#### [Your instructions]
How many lines in the rows below contain the word "width"? Give only the number.

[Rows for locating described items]
- - -

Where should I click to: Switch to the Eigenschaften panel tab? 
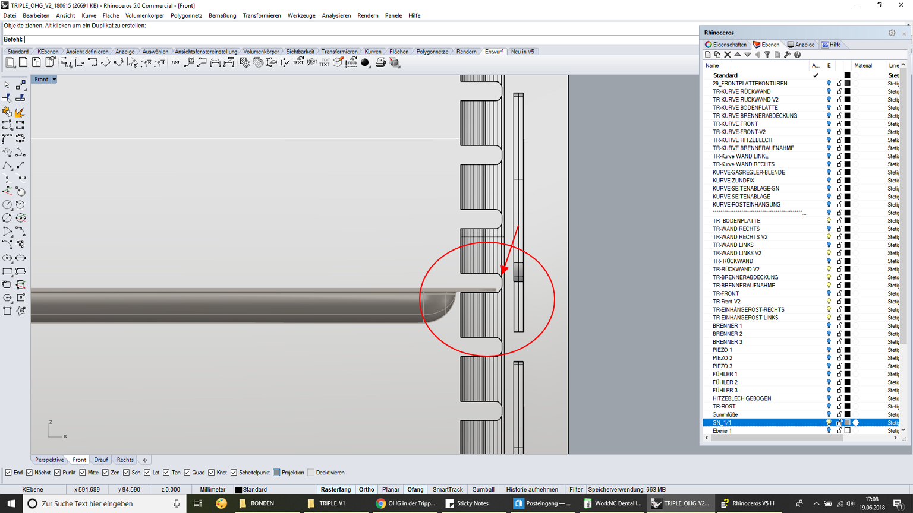click(726, 45)
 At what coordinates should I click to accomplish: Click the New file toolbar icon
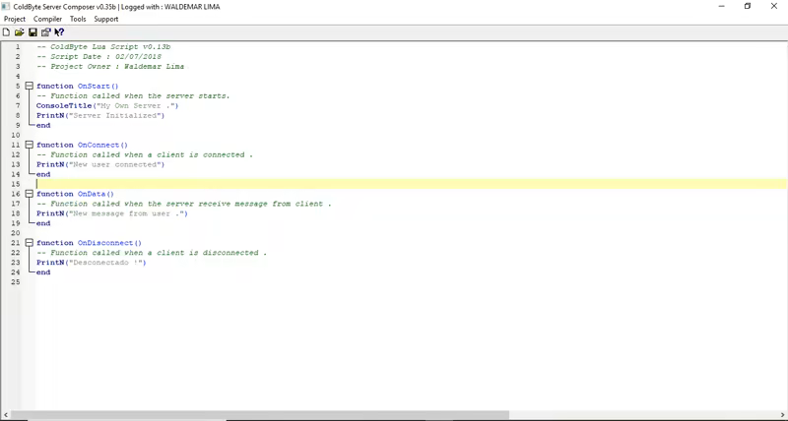[x=6, y=32]
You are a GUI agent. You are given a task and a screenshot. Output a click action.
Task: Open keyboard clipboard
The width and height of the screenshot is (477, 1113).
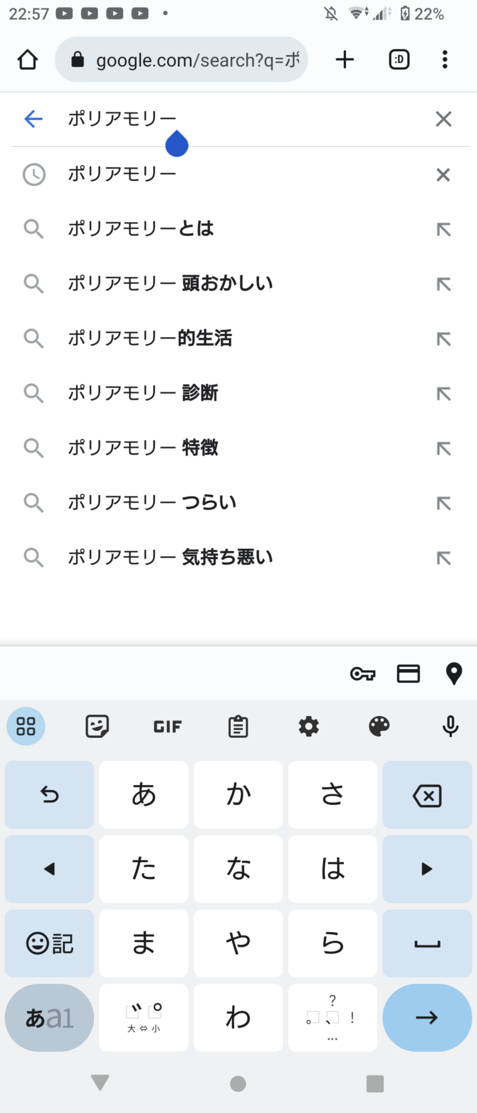coord(238,726)
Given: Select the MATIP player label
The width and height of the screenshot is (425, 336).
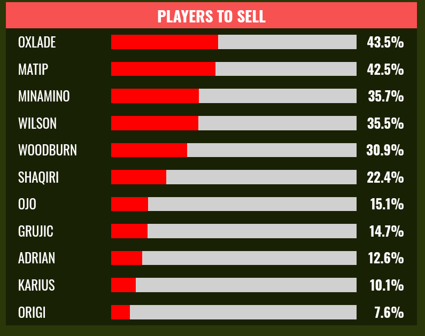Looking at the screenshot, I should coord(34,69).
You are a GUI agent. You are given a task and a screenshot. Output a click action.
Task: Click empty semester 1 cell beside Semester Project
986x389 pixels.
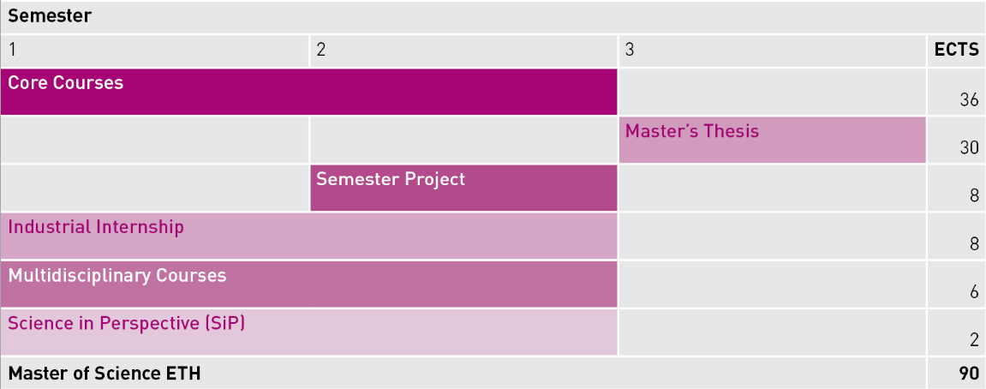(x=154, y=189)
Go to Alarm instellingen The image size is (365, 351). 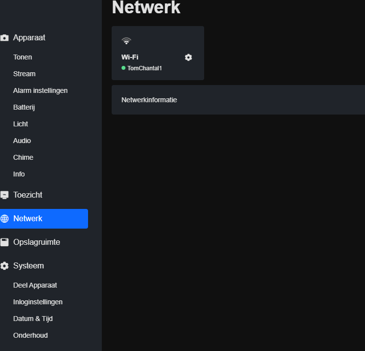point(40,90)
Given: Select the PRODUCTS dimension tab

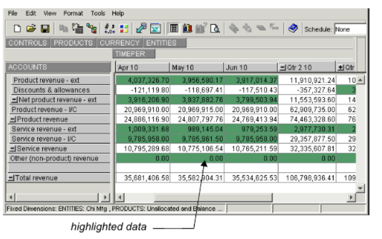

- - -

#### [Reply to the task]
2